Weinstein Company faces yet another major setback
Published: 18 Feb. 2018, 17:59
It was an eye-catching idea in a country where men dominate corporate boards in almost every industry.
Unmoved, New York Attorney General Eric Schneiderman threw a wrench in the deal, filing a lawsuit against the company partly out of concern that executives who failed to protect Harvey Weinstein’s accusers would continue to run the operation. Swiftly, the Weinstein Company fired its president and chief operating officer, David Glasser, late Friday, only five days after the lawsuit.
A statement announcing the firing was released to the Los Angeles Times and the New York Times.
The set of moves raised the question: Is putting women in charge of a company enough to guarantee an environment safe from sexual misconduct?
In the wider business world, promoting more women to boards and the C-suite is considered a critical step, but critics caution it is not enough, particularly when it comes to turning around a company so engulfed in scandal that it has become the poster child for sexual misconduct.
“Just having a female-led board is not enough of a solution.

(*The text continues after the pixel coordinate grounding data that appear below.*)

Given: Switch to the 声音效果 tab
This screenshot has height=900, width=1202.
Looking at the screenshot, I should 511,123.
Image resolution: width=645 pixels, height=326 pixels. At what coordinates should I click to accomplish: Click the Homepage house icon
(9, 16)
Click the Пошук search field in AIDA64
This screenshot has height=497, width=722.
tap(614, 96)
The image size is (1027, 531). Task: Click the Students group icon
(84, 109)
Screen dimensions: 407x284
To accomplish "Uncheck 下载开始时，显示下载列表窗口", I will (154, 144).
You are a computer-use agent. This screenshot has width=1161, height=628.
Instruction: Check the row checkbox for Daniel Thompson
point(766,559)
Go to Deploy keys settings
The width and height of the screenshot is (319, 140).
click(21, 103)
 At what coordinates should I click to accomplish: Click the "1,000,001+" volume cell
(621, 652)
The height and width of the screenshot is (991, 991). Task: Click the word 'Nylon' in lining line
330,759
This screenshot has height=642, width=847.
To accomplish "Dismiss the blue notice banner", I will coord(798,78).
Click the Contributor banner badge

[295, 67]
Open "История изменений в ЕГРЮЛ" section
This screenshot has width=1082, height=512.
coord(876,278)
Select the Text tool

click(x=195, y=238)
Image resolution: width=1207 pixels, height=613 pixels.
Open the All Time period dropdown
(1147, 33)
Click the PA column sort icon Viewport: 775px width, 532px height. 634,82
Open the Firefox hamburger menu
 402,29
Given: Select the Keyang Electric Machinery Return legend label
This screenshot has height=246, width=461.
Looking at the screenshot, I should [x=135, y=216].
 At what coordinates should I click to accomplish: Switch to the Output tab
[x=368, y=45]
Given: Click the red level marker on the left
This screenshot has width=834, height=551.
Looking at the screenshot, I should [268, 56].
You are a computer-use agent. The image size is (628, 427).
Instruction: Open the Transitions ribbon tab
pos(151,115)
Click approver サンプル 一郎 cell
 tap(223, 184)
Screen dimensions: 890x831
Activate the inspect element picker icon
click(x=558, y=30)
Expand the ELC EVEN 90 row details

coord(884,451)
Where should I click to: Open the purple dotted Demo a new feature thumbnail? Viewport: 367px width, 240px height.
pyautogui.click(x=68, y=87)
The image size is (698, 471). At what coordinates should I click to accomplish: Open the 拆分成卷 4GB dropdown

You need to disrupt the disease within the culture and that is an entire ecosystem change,” said Lisen Stromberg, COO of the 3 Percent Movement, an organization that promotes gender equality in advertising companies.
The $500 million acquisition proposal was put together by Maria Contreras-Sweet, a former U.S. small business administrator under the Obama administration.
She had no background in the film industry but her proposal beat out several offers from established entertainment companies including Lionsgate and Miramax, the studio formerly led by the Weinstein brothers.
The cornerstone of her vision was “reorganizing the company as a woman-led venture” that would create a “new model for how an entertainment company can be both financially successful and treat all its employees with dignity and respect,” according to a November letter to the Weinstein Company board.
That included establishing a female-majority board of directors, with Contreras-Sweet as chairwoman, and women investors controlling its voting stock.